IVCVJan 28, 2022

Image Superresolution using Scale-Recurrent Dense Network

arXiv:2201.11998v1
AI Analysis

This work addresses the problem of efficient and high-quality image super-resolution for computer vision applications, representing an incremental improvement over existing methods.

The authors tackled image super-resolution by proposing a scale-recurrent dense network that combines residual and dense connections, achieving competitive performance for higher scale factors with fewer parameters while balancing perceptual quality and distortion using GAN and VGG losses.

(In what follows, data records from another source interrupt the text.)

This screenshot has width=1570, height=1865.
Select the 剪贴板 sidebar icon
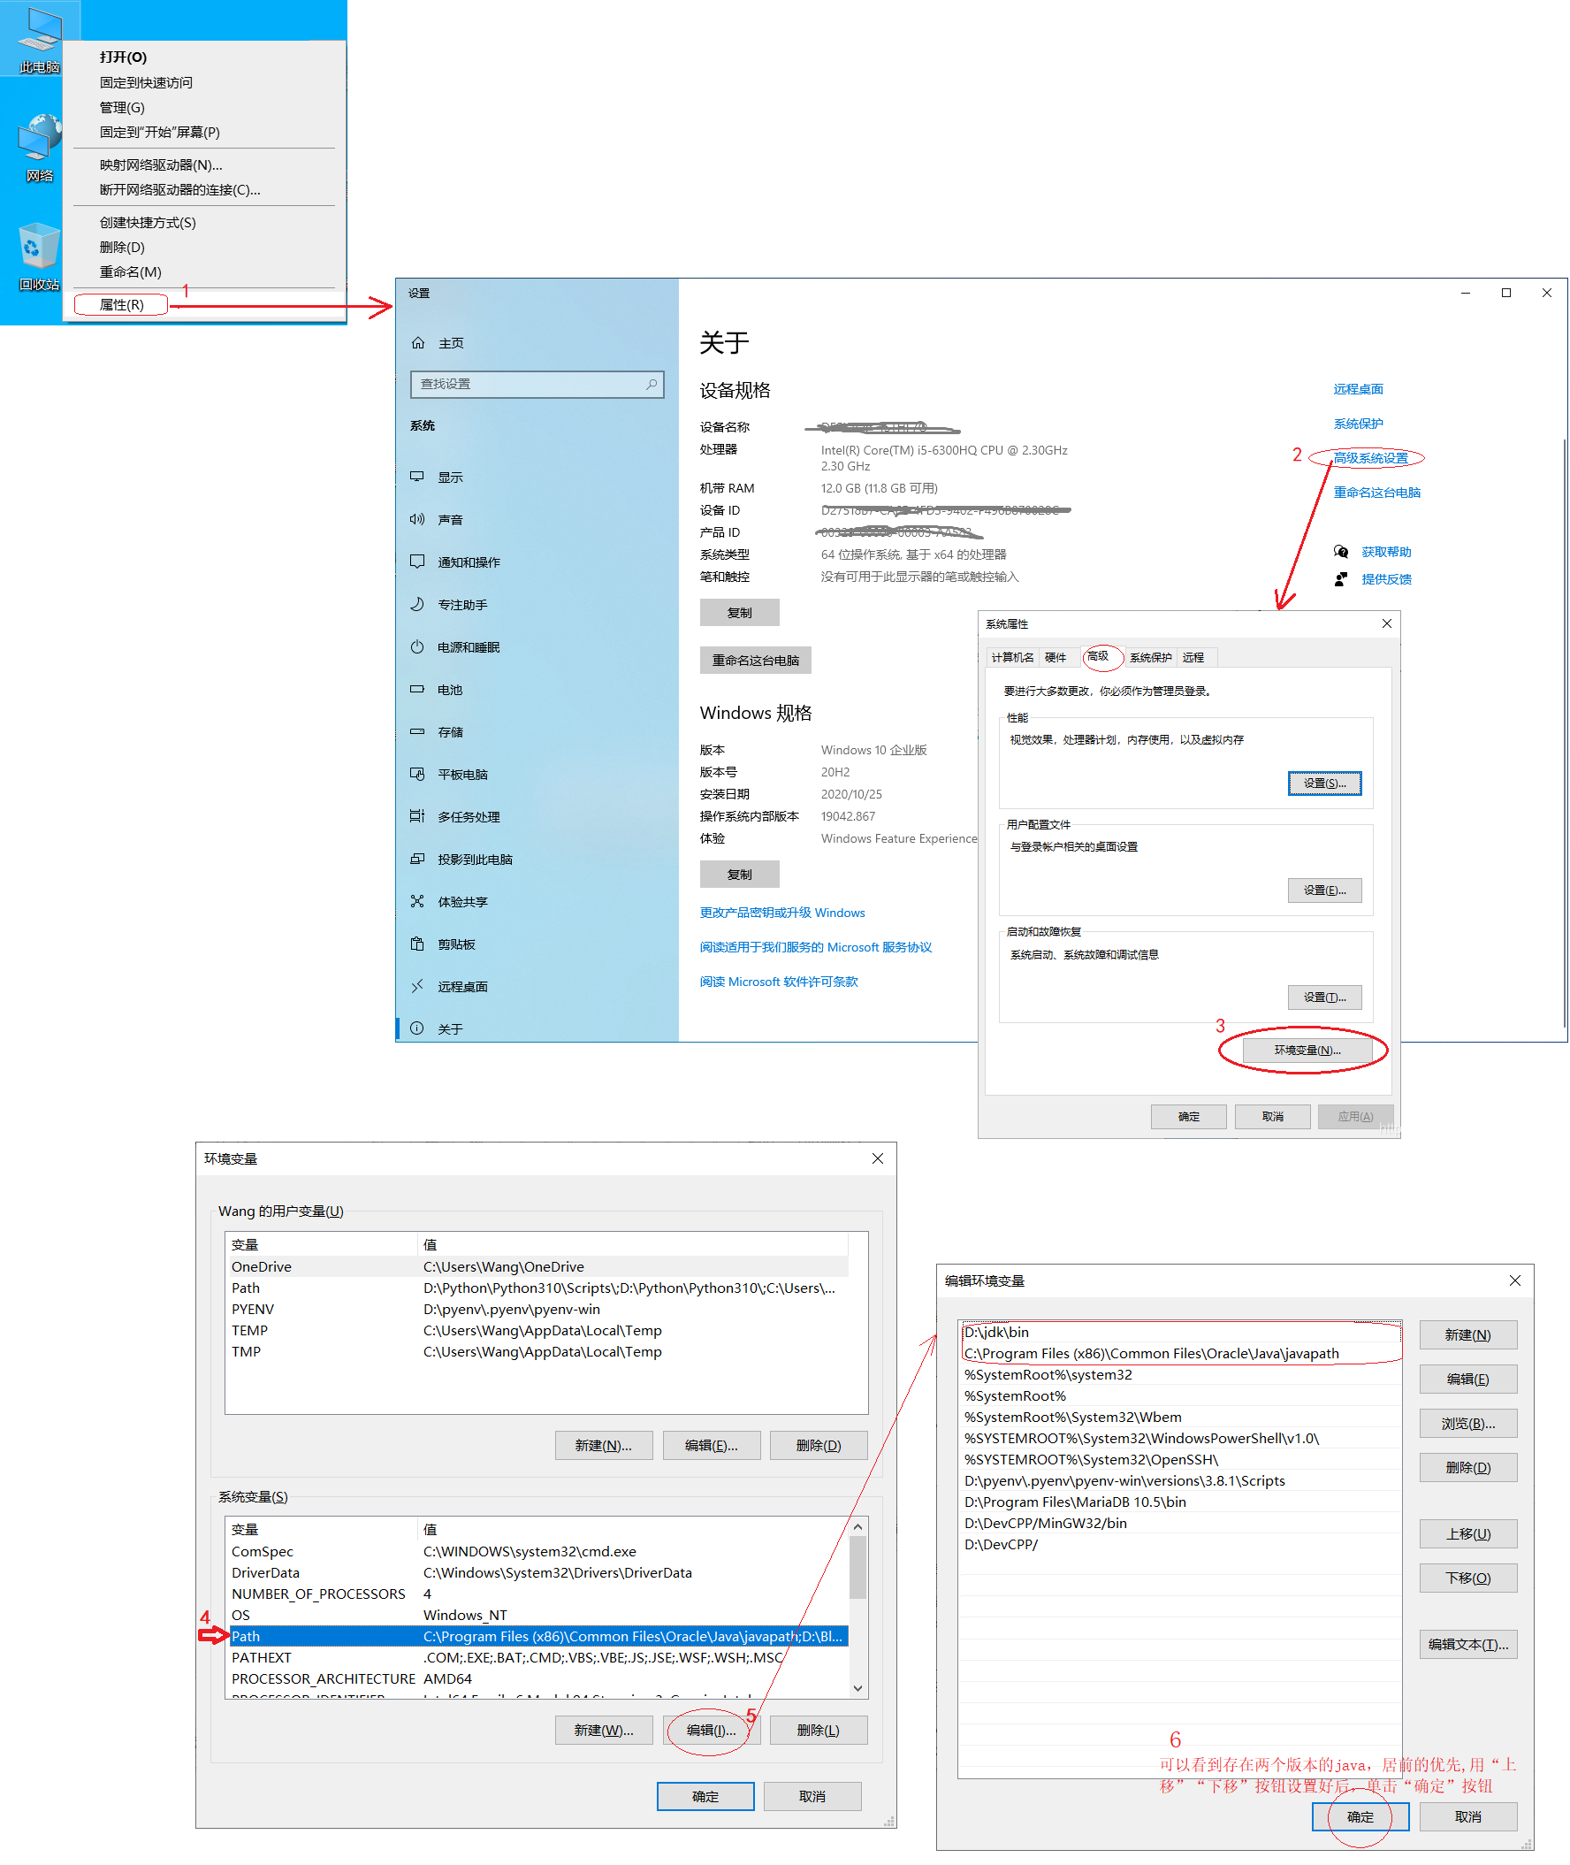point(456,944)
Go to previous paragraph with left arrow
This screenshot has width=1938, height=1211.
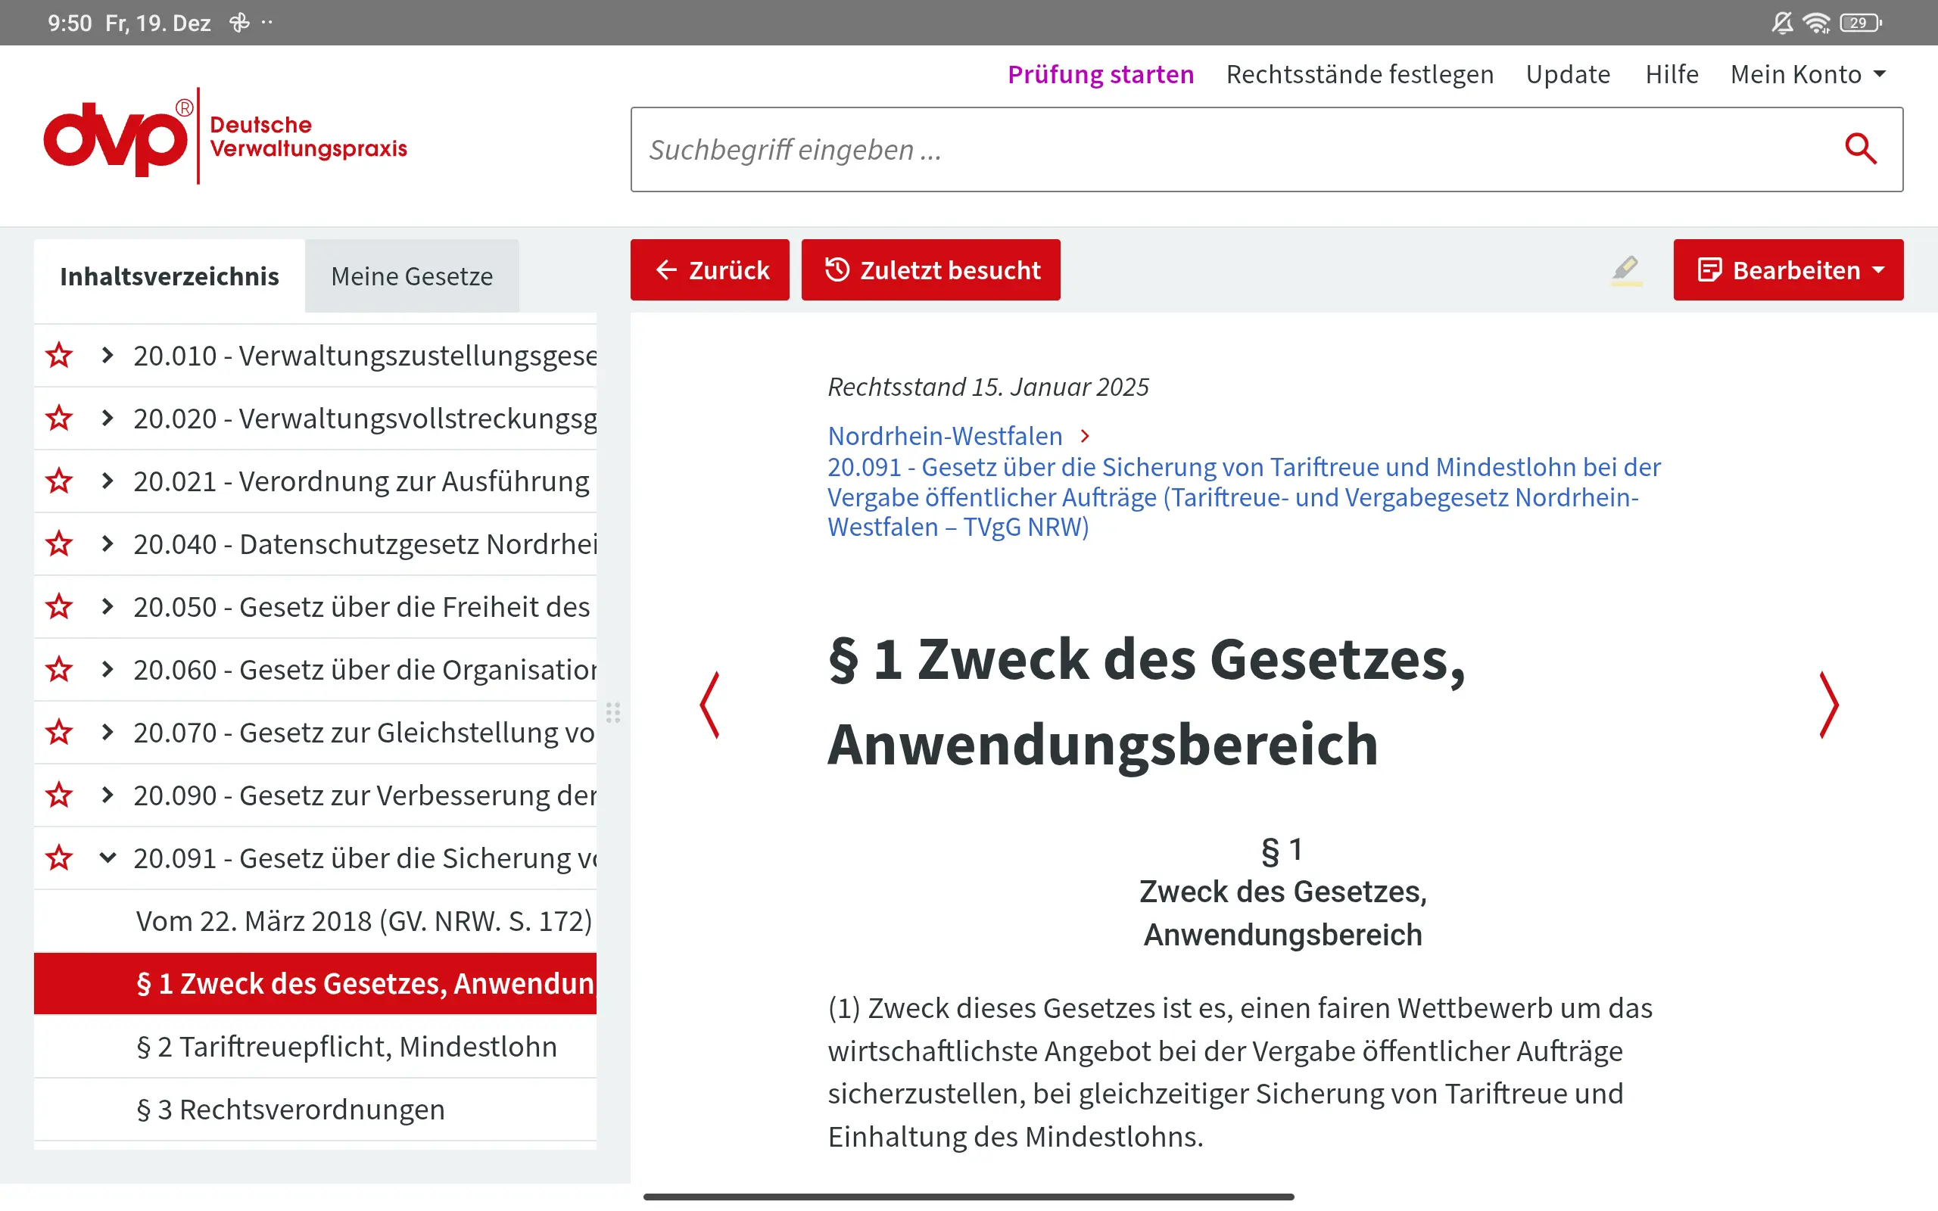coord(710,705)
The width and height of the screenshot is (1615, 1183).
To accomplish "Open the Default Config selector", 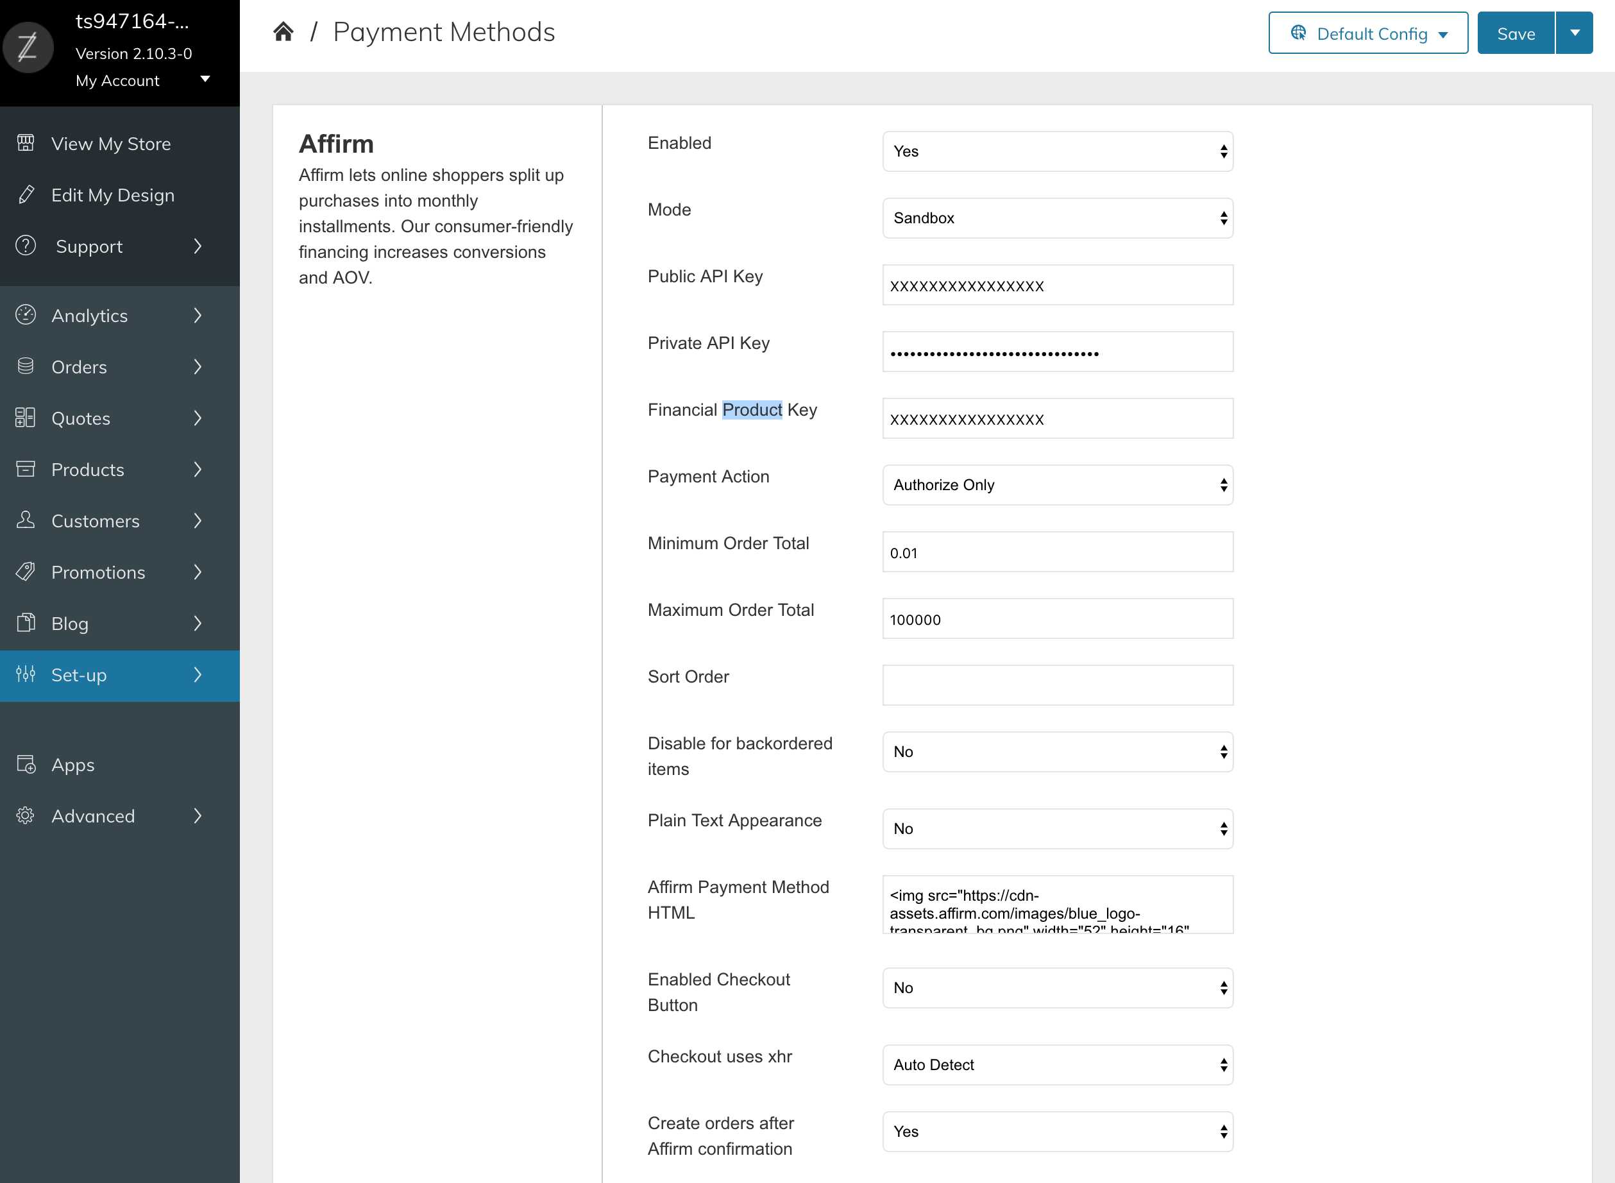I will click(1367, 33).
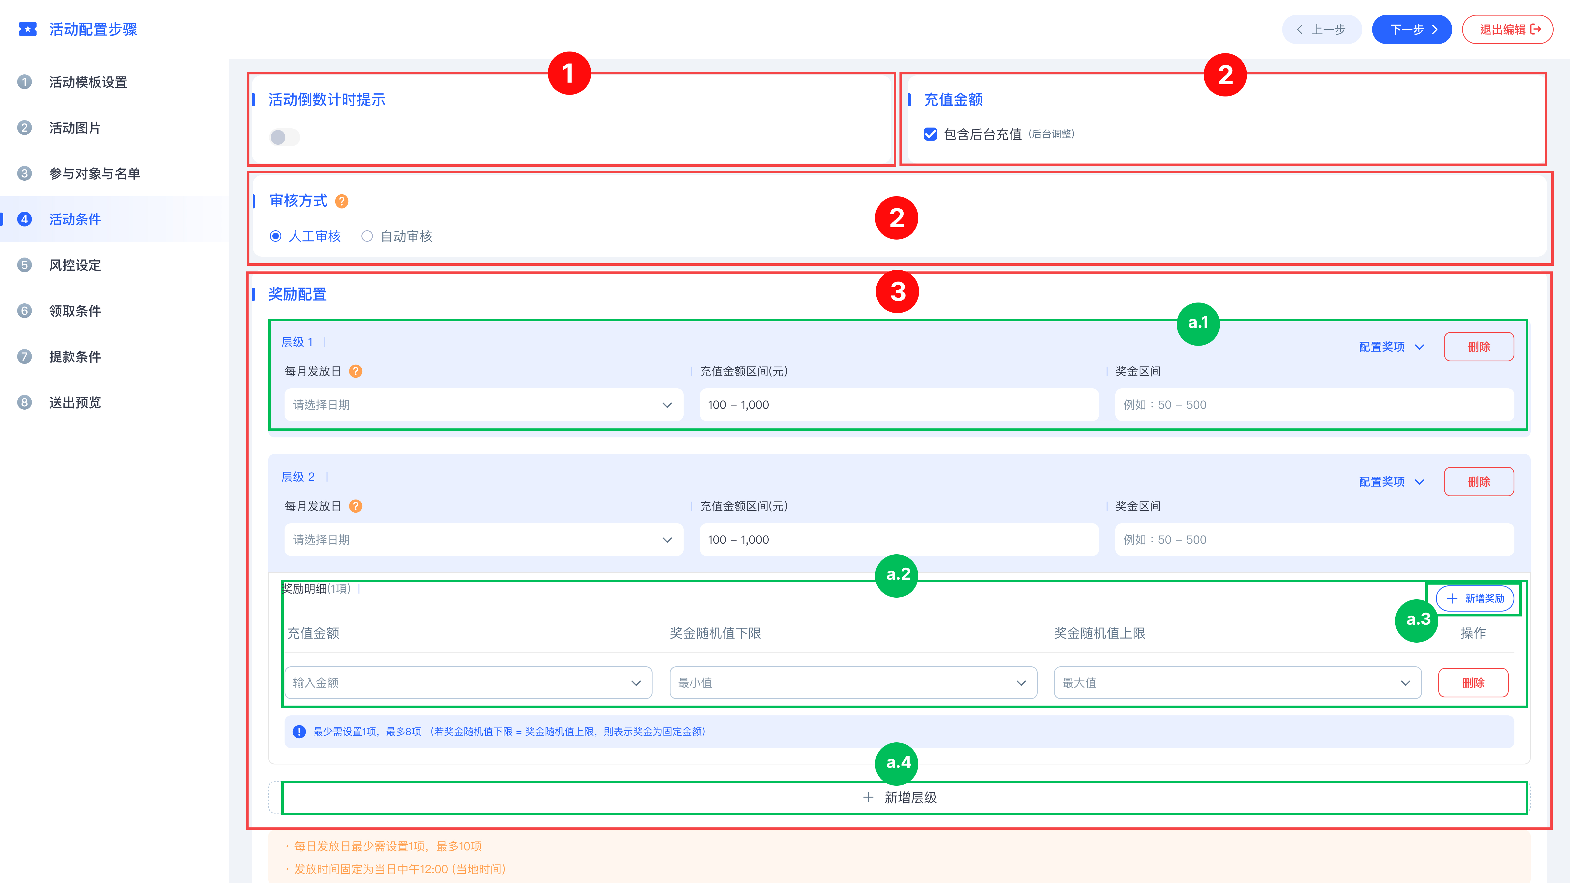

Recent advances in the design of convolutional neural network (CNN) have yielded significant improvements in the performance of image super-resolution (SR). The boost in performance can be attributed to the presence of residual or dense connections within the intermediate layers of these networks. The efficient combination of such connections can reduce the number of parameters drastically while maintaining the restoration quality. In this paper, we propose a scale recurrent SR architecture built upon units containing series of dense connections within a residual block (Residual Dense Blocks (RDBs)) that allow extraction of abundant local features from the image. Our scale recurrent design delivers competitive performance for higher scale factors while being parametrically more efficient as compared to current state-of-the-art approaches. To further improve the performance of our network, we employ multiple residual connections in intermediate layers (referred to as Multi-Residual Dense Blocks), which improves gradient propagation in existing layers. Recent works have discovered that conventional loss functions can guide a network to produce results which have high PSNRs but are perceptually inferior. We mitigate this issue by utilizing a Generative Adversarial Network (GAN) based framework and deep feature (VGG) losses to train our network. We experimentally demonstrate that different weighted combinations of the VGG loss and the adversarial loss enable our network outputs to traverse along the perception-distortion curve. The proposed networks perform favorably against existing methods, both perceptually and objectively (PSNR-based) with fewer parameters.